50 The Latin version here breaks off abruptly, as does also the Greek. In the Syriac as translated by the Rev. J. Perkins, D.D. (cf. Journal of Sacred Literature, N. S., vi., 1865, p. 399), the narrative runs as follows: "And often the angels asked that he would give them rain, and he gave not, until I called upon him again; then he gave unto them. But blessed art thou, O Paul, that thy generation, and those thou teachest. are the sons of the Kingdom. And know thou, O Paul. that everyman who believes through thee hath a great blessing, and a blessing is reserved for him." Then he departed from me.

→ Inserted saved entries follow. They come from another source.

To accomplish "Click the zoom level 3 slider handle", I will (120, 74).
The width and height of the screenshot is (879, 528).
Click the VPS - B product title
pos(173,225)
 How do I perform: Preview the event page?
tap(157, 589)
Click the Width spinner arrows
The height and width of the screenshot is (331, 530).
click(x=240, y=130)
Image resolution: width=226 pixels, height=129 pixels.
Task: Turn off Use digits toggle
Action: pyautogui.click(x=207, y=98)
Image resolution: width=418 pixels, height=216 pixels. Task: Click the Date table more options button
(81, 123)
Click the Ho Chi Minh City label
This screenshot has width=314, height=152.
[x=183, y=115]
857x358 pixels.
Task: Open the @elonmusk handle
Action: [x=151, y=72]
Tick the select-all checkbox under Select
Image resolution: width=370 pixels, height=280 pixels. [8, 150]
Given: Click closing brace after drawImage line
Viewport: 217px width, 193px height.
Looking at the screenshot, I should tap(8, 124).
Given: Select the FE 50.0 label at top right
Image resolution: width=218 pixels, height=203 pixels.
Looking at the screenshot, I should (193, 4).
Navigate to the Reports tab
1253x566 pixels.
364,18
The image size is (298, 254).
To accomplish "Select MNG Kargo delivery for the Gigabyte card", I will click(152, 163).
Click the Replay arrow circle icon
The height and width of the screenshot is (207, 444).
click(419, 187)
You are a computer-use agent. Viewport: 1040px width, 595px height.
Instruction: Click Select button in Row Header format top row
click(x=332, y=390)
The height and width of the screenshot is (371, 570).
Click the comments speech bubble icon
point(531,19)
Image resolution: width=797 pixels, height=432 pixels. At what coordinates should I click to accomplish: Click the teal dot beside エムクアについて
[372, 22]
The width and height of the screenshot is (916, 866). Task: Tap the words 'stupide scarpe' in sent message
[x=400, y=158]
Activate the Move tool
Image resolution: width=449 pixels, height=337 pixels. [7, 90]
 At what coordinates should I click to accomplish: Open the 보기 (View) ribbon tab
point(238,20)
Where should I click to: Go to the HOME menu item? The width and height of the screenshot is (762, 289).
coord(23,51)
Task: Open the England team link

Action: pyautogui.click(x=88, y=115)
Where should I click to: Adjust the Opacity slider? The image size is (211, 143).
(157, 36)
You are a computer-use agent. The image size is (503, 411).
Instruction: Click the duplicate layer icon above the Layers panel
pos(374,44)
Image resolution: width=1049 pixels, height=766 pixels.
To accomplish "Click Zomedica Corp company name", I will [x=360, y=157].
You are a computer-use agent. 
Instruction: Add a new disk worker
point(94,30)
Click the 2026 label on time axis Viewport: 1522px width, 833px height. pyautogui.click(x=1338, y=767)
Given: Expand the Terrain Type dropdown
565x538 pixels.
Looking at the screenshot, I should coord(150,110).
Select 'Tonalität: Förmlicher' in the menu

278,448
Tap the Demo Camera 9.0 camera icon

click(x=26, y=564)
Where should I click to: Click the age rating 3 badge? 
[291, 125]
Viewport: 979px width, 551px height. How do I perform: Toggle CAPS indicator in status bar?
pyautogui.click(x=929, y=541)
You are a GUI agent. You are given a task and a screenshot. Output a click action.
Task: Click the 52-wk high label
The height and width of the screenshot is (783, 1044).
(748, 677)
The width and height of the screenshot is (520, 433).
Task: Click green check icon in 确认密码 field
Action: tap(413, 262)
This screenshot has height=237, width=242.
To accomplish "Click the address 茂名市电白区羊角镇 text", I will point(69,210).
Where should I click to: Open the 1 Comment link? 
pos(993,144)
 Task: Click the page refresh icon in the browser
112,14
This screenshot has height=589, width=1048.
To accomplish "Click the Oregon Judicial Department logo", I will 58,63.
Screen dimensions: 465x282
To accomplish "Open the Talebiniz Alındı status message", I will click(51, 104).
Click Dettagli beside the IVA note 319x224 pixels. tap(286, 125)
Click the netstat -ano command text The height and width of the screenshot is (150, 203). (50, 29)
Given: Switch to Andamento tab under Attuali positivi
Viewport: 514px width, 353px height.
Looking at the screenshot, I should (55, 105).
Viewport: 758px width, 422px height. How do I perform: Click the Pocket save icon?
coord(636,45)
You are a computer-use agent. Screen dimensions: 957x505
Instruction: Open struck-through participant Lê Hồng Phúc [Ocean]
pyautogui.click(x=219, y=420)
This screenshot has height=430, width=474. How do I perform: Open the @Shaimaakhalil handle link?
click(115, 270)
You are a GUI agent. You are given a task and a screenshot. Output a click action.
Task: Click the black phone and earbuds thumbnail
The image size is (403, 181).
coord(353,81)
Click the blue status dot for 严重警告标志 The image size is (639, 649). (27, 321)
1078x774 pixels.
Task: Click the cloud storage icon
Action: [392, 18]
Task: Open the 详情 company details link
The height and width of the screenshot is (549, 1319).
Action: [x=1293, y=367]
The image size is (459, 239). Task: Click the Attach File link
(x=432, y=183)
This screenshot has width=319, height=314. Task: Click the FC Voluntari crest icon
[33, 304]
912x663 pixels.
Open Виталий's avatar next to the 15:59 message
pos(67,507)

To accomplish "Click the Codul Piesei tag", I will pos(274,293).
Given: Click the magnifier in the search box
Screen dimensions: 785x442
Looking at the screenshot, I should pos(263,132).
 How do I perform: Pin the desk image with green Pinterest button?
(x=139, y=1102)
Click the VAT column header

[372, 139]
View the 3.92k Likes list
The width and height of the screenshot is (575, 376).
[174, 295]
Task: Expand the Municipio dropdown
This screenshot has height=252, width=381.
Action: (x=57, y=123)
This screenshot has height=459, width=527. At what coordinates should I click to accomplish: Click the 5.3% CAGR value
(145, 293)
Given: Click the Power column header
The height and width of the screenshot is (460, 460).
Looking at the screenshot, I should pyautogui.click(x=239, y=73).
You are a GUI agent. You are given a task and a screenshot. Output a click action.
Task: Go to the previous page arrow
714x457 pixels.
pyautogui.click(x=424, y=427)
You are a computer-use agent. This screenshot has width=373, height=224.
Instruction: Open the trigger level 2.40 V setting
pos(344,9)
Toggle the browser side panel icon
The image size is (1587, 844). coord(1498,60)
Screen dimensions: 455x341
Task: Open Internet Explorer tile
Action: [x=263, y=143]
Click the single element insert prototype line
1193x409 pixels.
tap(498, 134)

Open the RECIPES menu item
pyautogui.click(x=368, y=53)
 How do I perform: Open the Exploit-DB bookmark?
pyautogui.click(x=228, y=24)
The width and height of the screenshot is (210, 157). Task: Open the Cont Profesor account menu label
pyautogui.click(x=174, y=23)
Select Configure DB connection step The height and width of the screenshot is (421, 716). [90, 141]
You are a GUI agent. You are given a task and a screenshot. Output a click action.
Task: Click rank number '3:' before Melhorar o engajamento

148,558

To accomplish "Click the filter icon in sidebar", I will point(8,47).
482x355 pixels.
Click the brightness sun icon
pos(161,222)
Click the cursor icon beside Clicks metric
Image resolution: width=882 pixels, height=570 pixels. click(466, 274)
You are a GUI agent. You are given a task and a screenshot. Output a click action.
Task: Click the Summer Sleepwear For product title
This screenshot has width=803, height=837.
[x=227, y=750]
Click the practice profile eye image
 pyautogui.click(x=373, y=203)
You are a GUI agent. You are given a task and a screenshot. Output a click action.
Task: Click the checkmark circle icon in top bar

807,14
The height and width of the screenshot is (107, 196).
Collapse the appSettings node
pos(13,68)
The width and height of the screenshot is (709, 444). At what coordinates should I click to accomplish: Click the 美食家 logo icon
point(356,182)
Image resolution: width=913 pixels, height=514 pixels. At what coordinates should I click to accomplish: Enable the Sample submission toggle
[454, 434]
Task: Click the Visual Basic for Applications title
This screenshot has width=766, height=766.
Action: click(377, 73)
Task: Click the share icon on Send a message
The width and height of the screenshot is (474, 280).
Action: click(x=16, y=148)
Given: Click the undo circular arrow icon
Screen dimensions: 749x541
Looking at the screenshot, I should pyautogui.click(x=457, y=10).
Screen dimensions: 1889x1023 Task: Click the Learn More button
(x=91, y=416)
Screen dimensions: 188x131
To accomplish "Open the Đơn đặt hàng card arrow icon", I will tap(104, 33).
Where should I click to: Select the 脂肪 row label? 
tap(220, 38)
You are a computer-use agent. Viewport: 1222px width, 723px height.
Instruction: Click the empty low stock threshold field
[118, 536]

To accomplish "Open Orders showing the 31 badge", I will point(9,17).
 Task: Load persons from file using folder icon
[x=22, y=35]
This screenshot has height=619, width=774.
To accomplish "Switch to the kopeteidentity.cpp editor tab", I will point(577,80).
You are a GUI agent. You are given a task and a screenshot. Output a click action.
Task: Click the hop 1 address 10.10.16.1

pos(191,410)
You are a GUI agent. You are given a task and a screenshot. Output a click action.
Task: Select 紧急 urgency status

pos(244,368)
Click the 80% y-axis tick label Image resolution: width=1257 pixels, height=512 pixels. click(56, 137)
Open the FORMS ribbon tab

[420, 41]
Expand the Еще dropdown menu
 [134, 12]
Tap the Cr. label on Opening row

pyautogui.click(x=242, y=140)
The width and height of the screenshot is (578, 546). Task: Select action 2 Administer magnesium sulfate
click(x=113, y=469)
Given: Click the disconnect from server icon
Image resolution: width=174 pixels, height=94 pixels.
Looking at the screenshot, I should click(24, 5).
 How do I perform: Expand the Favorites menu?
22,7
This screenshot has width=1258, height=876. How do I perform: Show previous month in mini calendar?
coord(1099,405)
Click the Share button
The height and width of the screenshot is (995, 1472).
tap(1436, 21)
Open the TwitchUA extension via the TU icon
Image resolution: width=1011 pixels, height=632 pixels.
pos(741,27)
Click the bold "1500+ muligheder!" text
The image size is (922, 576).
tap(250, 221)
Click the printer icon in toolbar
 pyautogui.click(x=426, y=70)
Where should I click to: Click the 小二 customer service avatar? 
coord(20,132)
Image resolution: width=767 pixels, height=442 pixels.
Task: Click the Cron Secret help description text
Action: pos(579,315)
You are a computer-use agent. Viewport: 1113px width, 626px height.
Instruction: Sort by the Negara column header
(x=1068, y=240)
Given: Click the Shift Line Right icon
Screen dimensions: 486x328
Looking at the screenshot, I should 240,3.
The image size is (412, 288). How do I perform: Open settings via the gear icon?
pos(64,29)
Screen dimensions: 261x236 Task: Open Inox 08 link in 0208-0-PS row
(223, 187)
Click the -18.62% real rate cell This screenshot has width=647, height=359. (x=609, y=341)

And the angel who was with me led me forth, and said unto me: "Lo, unto thee is given this mystery and revelation: as thou pleasest, make it known unto the sons of men." And I, Paul, returned unto myself, and I knew all that I had seen; and in life I had not rest that I might reveal this mystery, but I wrote it and deposited it under the ground and the foundation of a certain faithful man with whom I used to be, in Tarsus, a city of Cilicia. And when I was released from this life of time and stood before my Lord, thus said He unto me: "Paul, have we shown all these things unto thee. that thou shouldst deposit them under the foundation of a house? Then send, and disclose, concerning this Revelation that men may read it, and turn to the way of truth, that they also may not come to these bitter torments."
Then follows the story of the discovery of the Revelation at Tarsus in the reign of Theodosius as given at the beginning of the Greek and Latin versions.
51 In this Apocalypse and that of Sedrach which follows, the test is in many places so obviously corrupt that the translator cannot be confident that he has given the correct meaning of the original in all cases.-A.R.